In Haygood, following a successful petition for a writ of habeas corpus, the plaintiff brought a claim pursuant to § 1983 alleging due process and Eighth Amendment violations by prison officials after he spent five years in custody past the expiration of his sentence because his release date was incorrectly calculated. 769 F.2d at 1352-53. At least 17 months of these five years occurred after the plaintiff complained about the calculation of his sentence to prison officials. Id. at 1356. Following an award of damages in the district court, the defendants appealed to the Ninth Circuit. Id. at 1352. Sitting en banc, the Ninth Circuit affirmed the damages award. Id. at 1353, 1359. As relevant here, in the context of due process, the Ninth Circuit considered the factors specific to the plaintiff's case. Specifically, it recognized that the plaintiff was afforded due process by the court that imposed his sentence; that is, he was “properly convicted . . . and properly sentenced.” Id. at 1357-58. The process due, according to the Ninth Circuit, was an opportunity for the plaintiff to be heard on his complaints that his sentence had expired, rather than state officers extending his time in custody in the absence of such process: “When an official with the authority to rectify an erroneous practice receives notice of the wrongful practice and its harmful consequences, due process requires the state to provide a hearing before further denial of liberty can be said to be free from § 1983 liability.” Id. at 1358-89.

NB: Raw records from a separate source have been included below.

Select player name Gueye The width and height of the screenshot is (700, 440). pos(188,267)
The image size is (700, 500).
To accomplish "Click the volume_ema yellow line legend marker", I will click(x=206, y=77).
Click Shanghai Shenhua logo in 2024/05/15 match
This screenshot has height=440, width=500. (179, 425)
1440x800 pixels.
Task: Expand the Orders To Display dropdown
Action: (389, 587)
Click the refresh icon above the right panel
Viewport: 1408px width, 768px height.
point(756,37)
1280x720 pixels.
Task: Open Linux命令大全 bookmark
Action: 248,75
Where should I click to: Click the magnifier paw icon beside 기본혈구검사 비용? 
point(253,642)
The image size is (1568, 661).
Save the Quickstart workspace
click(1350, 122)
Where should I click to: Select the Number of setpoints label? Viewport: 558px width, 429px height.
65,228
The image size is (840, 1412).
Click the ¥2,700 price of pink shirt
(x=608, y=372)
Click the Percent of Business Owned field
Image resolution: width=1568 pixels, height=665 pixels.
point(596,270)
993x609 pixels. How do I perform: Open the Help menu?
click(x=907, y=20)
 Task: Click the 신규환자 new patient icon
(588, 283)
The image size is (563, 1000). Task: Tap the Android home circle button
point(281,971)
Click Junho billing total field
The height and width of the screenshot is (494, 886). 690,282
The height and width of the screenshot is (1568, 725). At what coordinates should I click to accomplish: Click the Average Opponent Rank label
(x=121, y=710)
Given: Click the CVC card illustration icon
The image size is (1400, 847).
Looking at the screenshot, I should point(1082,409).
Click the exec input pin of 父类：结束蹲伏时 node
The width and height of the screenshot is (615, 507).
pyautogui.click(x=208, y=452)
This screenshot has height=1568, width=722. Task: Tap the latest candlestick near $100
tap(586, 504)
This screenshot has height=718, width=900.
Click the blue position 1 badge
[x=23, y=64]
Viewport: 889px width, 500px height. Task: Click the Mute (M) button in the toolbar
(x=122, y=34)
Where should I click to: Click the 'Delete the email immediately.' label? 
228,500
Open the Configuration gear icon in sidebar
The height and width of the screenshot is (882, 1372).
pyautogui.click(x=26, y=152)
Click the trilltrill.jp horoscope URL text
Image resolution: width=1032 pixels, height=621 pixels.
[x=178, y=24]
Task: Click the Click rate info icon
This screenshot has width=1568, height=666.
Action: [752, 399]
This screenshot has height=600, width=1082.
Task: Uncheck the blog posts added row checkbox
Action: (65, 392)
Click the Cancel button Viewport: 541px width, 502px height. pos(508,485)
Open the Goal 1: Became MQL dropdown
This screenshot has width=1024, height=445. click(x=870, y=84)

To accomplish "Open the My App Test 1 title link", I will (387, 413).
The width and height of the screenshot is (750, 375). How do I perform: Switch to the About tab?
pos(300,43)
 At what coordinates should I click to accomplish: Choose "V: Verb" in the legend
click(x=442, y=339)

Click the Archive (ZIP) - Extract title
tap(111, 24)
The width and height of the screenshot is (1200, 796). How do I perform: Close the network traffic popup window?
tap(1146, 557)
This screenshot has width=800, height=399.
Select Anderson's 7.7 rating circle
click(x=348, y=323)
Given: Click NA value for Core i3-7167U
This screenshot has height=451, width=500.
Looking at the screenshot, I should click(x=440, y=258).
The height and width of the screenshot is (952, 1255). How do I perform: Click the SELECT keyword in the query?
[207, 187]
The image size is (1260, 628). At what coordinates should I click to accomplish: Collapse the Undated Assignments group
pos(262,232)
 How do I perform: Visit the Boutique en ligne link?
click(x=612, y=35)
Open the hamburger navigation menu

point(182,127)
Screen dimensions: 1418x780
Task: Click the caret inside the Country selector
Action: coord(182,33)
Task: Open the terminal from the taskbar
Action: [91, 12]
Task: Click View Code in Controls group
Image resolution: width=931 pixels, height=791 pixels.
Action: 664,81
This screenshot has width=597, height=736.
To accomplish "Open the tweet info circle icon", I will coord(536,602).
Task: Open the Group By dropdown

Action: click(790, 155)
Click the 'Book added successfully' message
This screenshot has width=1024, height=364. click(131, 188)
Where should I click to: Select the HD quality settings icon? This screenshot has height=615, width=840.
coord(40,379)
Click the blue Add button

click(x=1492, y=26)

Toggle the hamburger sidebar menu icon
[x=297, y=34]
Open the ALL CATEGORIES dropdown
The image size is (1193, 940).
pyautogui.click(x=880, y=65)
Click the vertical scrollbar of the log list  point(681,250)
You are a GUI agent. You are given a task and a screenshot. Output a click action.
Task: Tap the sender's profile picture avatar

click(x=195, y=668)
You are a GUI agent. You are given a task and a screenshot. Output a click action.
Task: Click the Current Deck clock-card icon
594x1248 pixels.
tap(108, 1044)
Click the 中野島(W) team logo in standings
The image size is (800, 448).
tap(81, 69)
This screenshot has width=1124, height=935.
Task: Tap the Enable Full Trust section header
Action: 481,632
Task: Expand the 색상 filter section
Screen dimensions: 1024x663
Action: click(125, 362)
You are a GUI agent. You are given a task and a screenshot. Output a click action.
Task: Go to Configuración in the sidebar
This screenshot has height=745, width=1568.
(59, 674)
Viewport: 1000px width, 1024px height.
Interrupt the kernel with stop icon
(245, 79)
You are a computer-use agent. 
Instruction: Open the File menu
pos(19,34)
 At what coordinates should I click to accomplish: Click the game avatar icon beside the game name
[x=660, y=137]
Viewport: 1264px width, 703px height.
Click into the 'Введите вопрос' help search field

Likewise, in Alexander v. Perrill, 916 F.2d 1392 (9th Cir. 1990), following a successful petition for a writ of habeas corpus, the plaintiff, whose sentence was overcalculated by about ten months, filed suit under § 1983 alleging that the failure of prison officials to investigate his complaints that his sentence was incorrectly calculated amounted to deliberate indifference to his constitutional rights. Id. at 1394-95. The district court denied the defendants' motion for summary judgment brought on qualified immunity grounds, concluding that their failure to investigate the plaintiff's complaints regarding the calculation of his sentence was indeed deliberate indifference to a clearly established right. Id. at 1395. The Ninth Circuit affirmed, noting that although, as in Haygood, “the plaintiff's argument that he was entitled to be released from prison was not clearly meritorious from the face of the objections he lodged with prison officials,” the defendants did nothing to address evidence from the plaintiff that he was entitled to release, yet their “responsibilities included ensuring the proper calculation of prison sentences.” Id. at 1398. It continued:

Nevertheless, when faced with the possibility that a mistake was made, they did nothing to attempt to determine whether [the plaintiff]'s claim was meritorious. We simply will not, as the defendants urge, embrace a rule which would allow prison officials to stand by idly after an inmate has raised the prospect that he is being unlawfully incarcerated and has provided documentary evidence in support of his claim.
Id.

In Sample, the plaintiff was incarcerated on a life sentence as a result of a murder conviction. 885 F.2d at 1102. This conviction was overturned on appeal, and the plaintiff was afforded bail while he awaited retrial. Id. Prison officials would not release the plaintiff, because, according to them, he still had time to serve in custody on a different sentence. Id. This determination was erroneous, however, and the plaintiff remained in custody for over nine months after that sentence had expired. Id. at 1102-1103. The plaintiff commenced suit against prison officials pursuant to § 1983, alleging that his extended detention violated his constitutional protections in the Eighth and Fourteenth Amendments. Id. at 1103, 1107-1108, 1113. The district court found that one of the defendants had violated the plaintiff's Eighth Amendment right to be free of cruel and unusual punishment, and that another had violated the plaintiff's Fourteenth Amendment right to procedural due process. Id. at 1103. While the due process claim at issue in the plaintiff's case was ultimately remanded to the district court for the entry of additional findings, see id. at 1118-19, on appeal, the Third Circuit emphasized that the plaintiff had a liberty interest in release at the expiration of his sentence, and that the state could not deprive him of his liberty without due process. Id. at 1114.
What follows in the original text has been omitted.